[WHAT IS NEEDED]
Restate word for word only the lines running from the one with "Open Applications settings in sidebar" to the end of the data, both ends included. Omit any pictures.

===== AVAILABLE DATA

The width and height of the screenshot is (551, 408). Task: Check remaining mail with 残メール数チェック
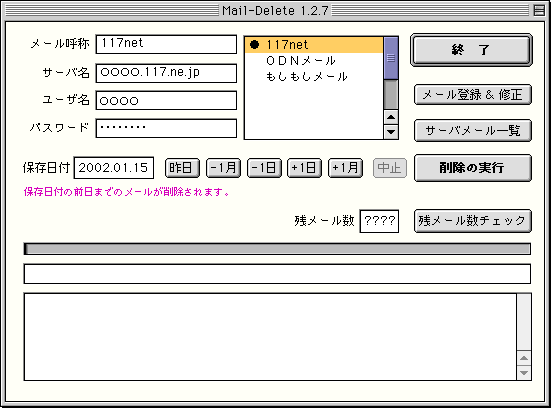tap(473, 221)
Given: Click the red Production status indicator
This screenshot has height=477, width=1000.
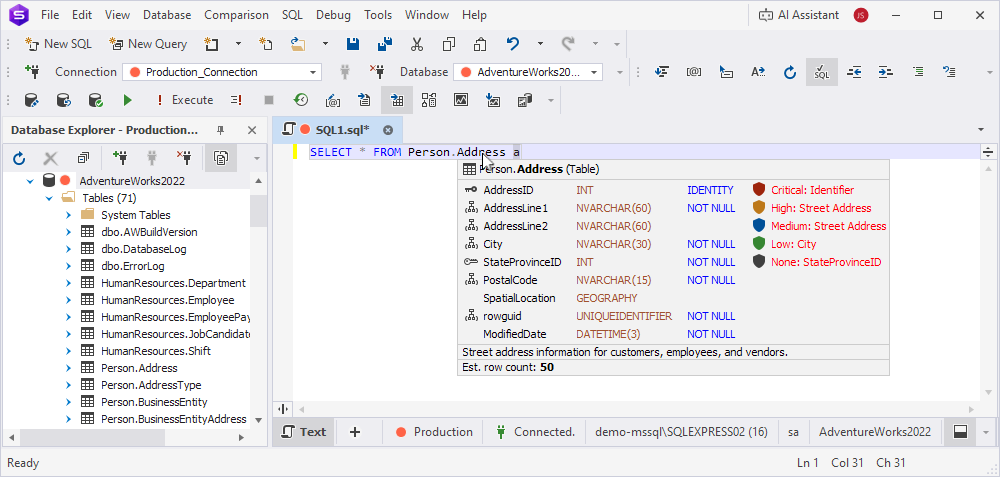Looking at the screenshot, I should point(434,432).
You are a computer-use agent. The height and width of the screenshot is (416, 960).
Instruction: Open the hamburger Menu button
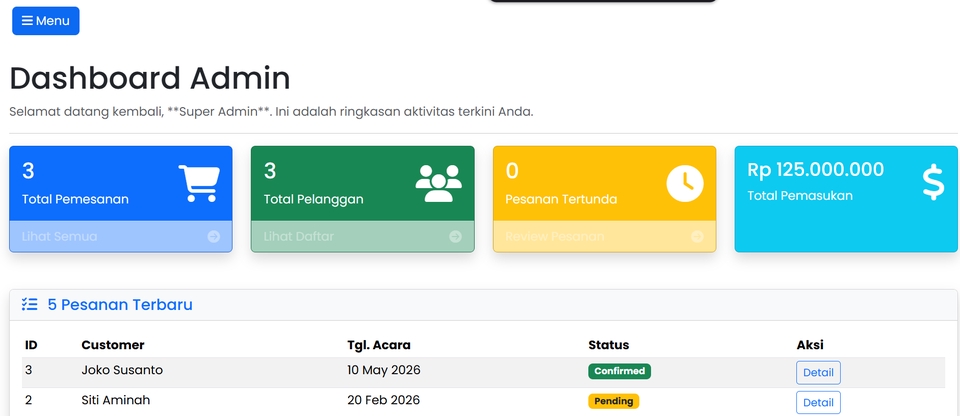(46, 21)
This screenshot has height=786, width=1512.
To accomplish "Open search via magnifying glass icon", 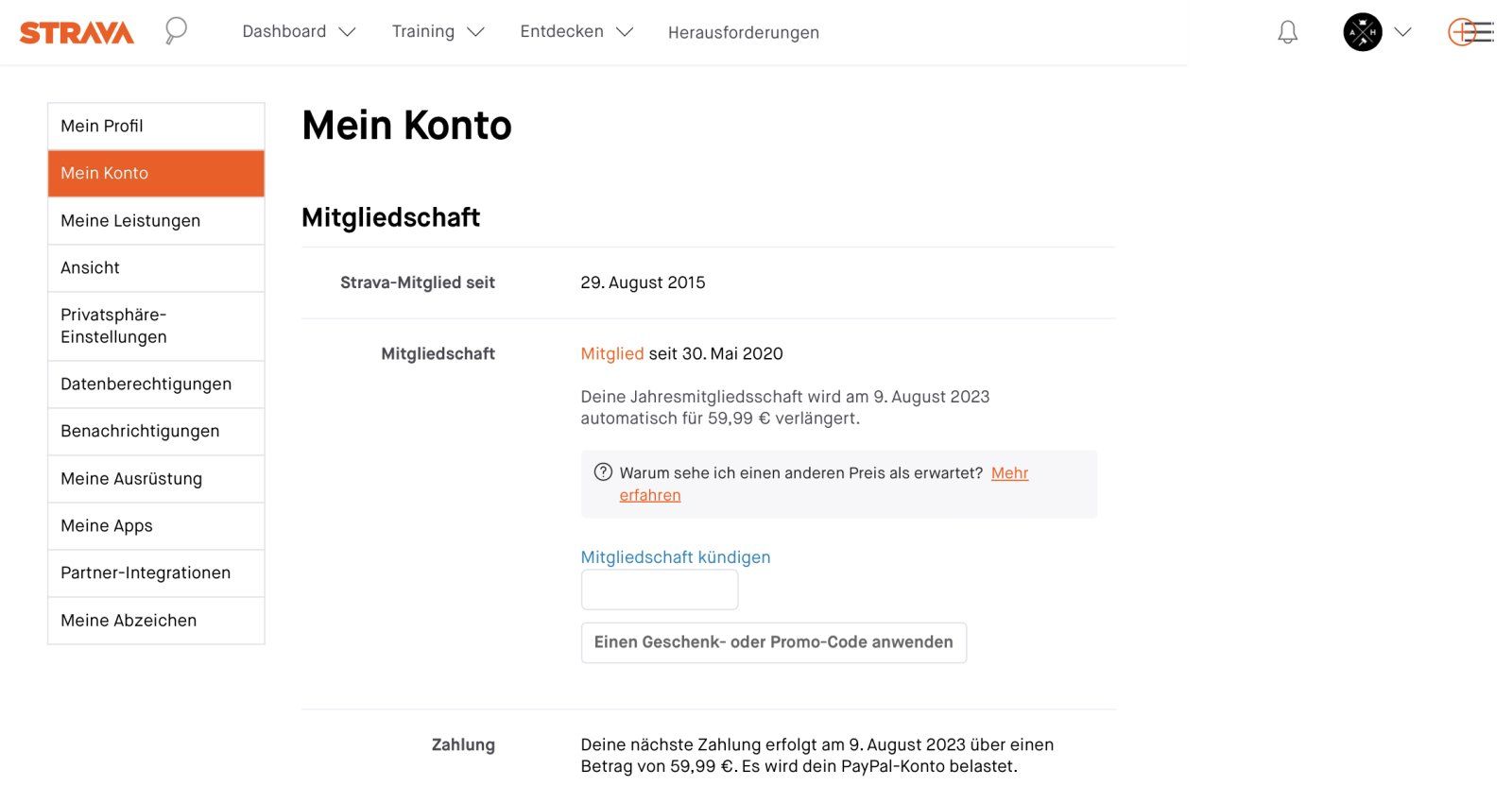I will (x=176, y=31).
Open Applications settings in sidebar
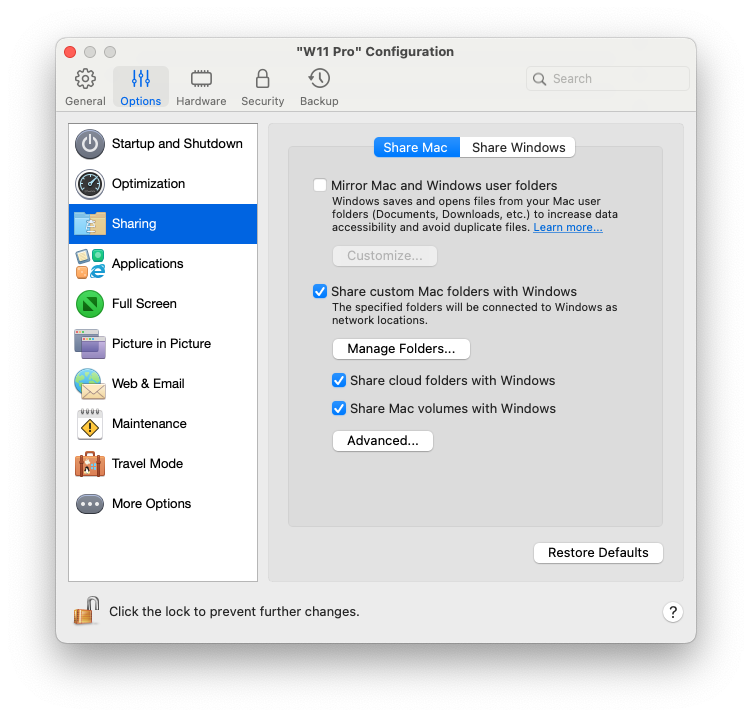The width and height of the screenshot is (752, 717). [163, 264]
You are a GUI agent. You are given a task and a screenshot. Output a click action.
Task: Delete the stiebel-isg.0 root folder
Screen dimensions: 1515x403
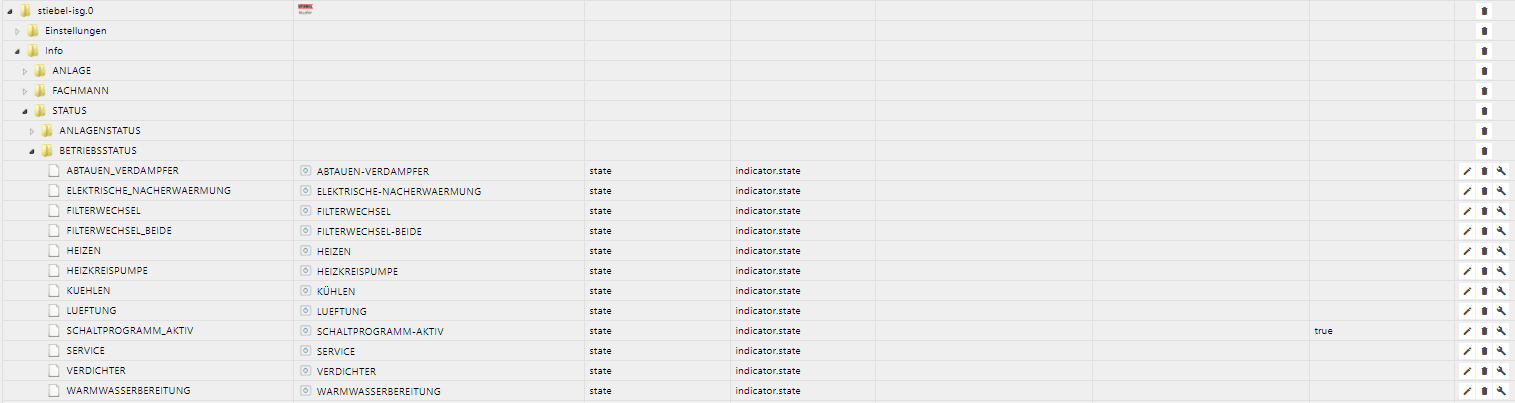point(1484,11)
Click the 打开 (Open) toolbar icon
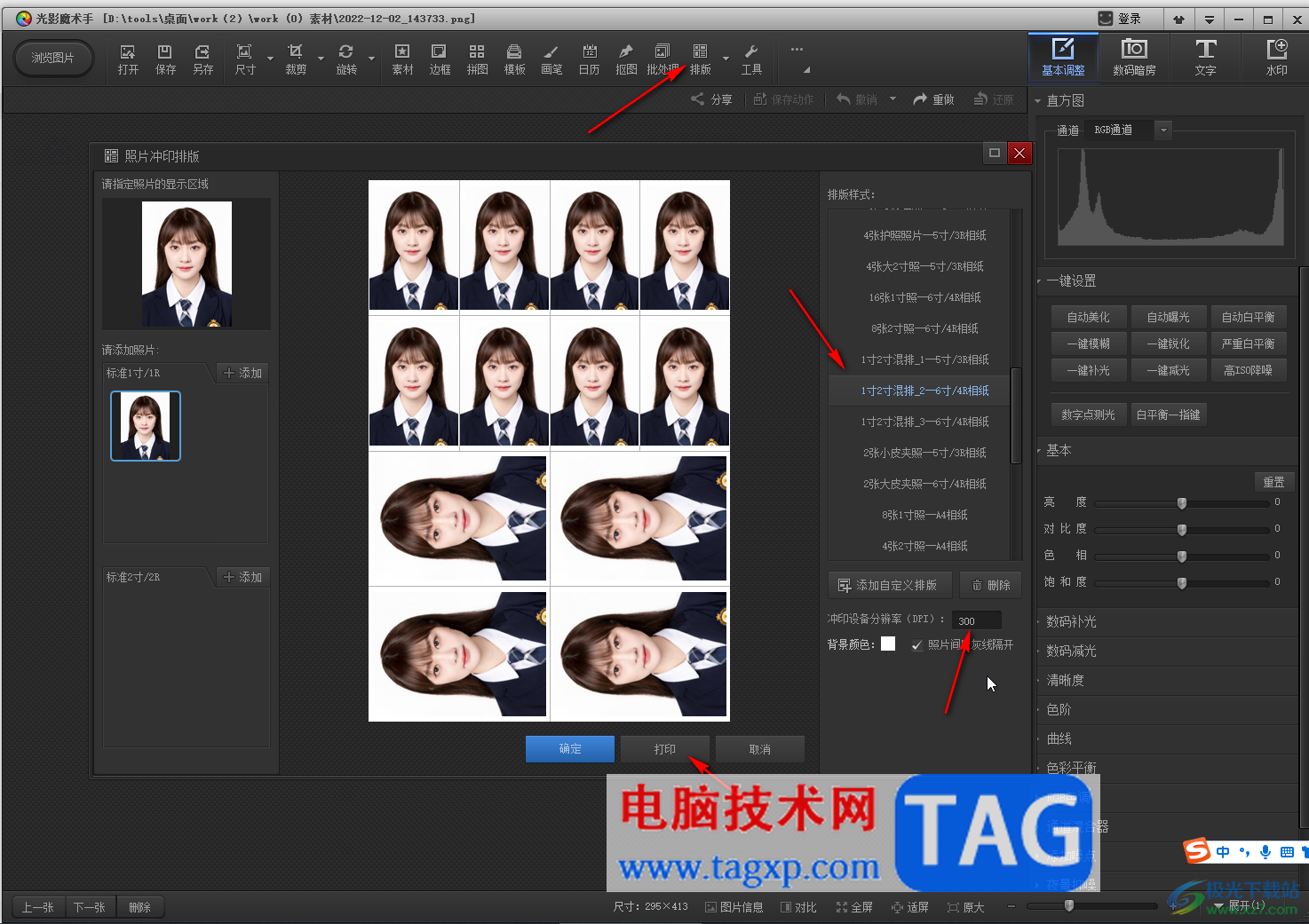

==========

[RESULT OF THIS EXERCISE]
Open Applications settings in sidebar
The width and height of the screenshot is (752, 717). [163, 264]
You are a GUI agent. You are given a task and a screenshot. Output a click action.
Task: Delete the stiebel-isg.0 root folder
Screen dimensions: 1515x403
point(1484,11)
Click the 打开 (Open) toolbar icon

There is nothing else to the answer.